Secondly, they are looking at a lot of different outcomes, and the more outcomes you look at the more likely you are to find that some of them are significant, even if there’s nothing going on. They have at least 24 primary tests (4 outcomes x 3 time periods x 2 trials), and 126 secondary tests (21 outcomes x 3 time periods 2 time trials). They do some additional tests to look at the ‘Family-Wise Error Rate’ - i.e. to adjust the statistical significance level to account for these multiple tests. But annoyingly, this adjustment is only shown in the supplementary tables though, and not in the main figures in the report (including the ones repeated in the blog post itself).
These are pretty common statistical problems in the wider literature - but it’s strange that they did these, given that in many respects their statistical knowledge is much greater than mine! I’ll try to come back to the problems in established statistical practice at some point.
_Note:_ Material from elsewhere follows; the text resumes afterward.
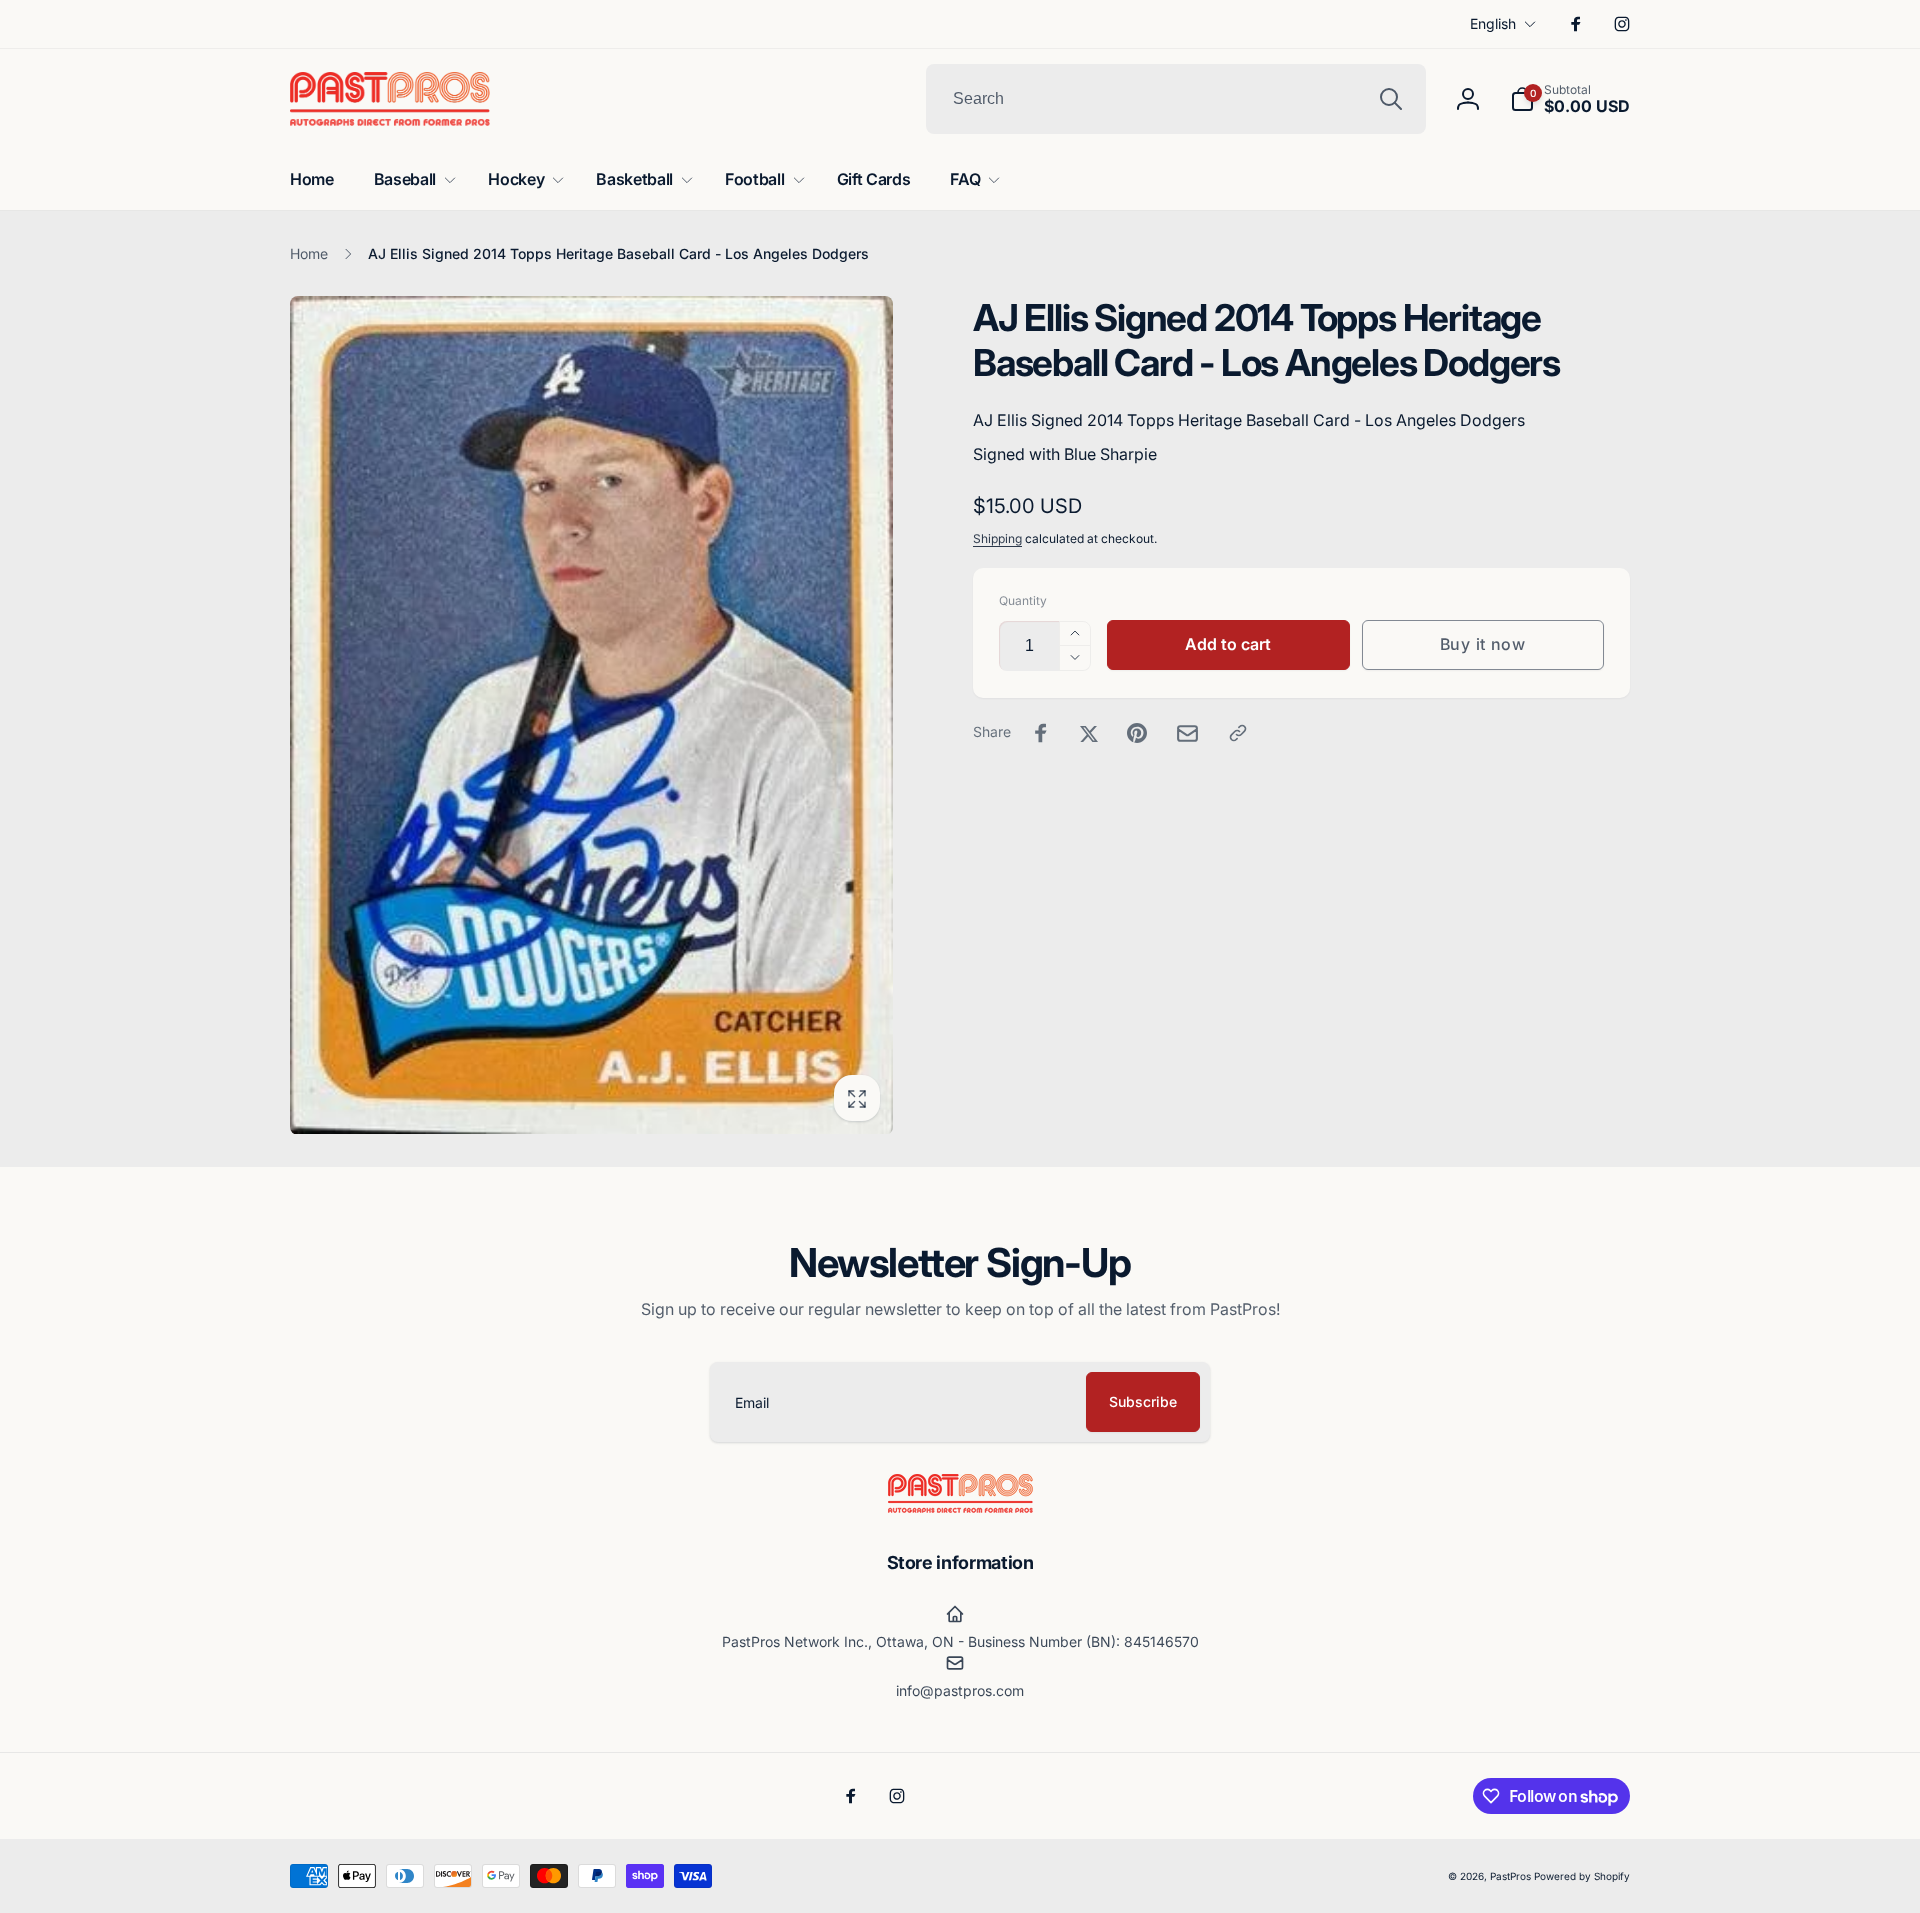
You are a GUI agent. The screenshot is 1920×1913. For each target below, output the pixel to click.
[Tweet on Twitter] (1089, 733)
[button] (1570, 99)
Firstly, as I said in the earlier footnotes, the authors don’t directly compare the effects in the two groups, they just say ‘this has a significant effect in one group, but basically no effect in the other’. From what I can tell, the differences in Figure 2 (for employment effects in Unemp Trial #1) are not significant, but the differences in Figure 3 (for mental health effects in the Social Assistance Trial) are.
Secondly, they find no effects of the Social Assistance Trial on the proportion of people who have mental health-related prescriptions - they only find an impact on the number of prescriptions per se. So this isn’t making more people have mental health problems - instead, it’s making the mental health worse among those with pre-existing problems. This is an interesting finding, but it’s not clear to me why you would choose number of prescriptions as your primary outcome, which goes back to the point above about having a lot of different outcomes flying about.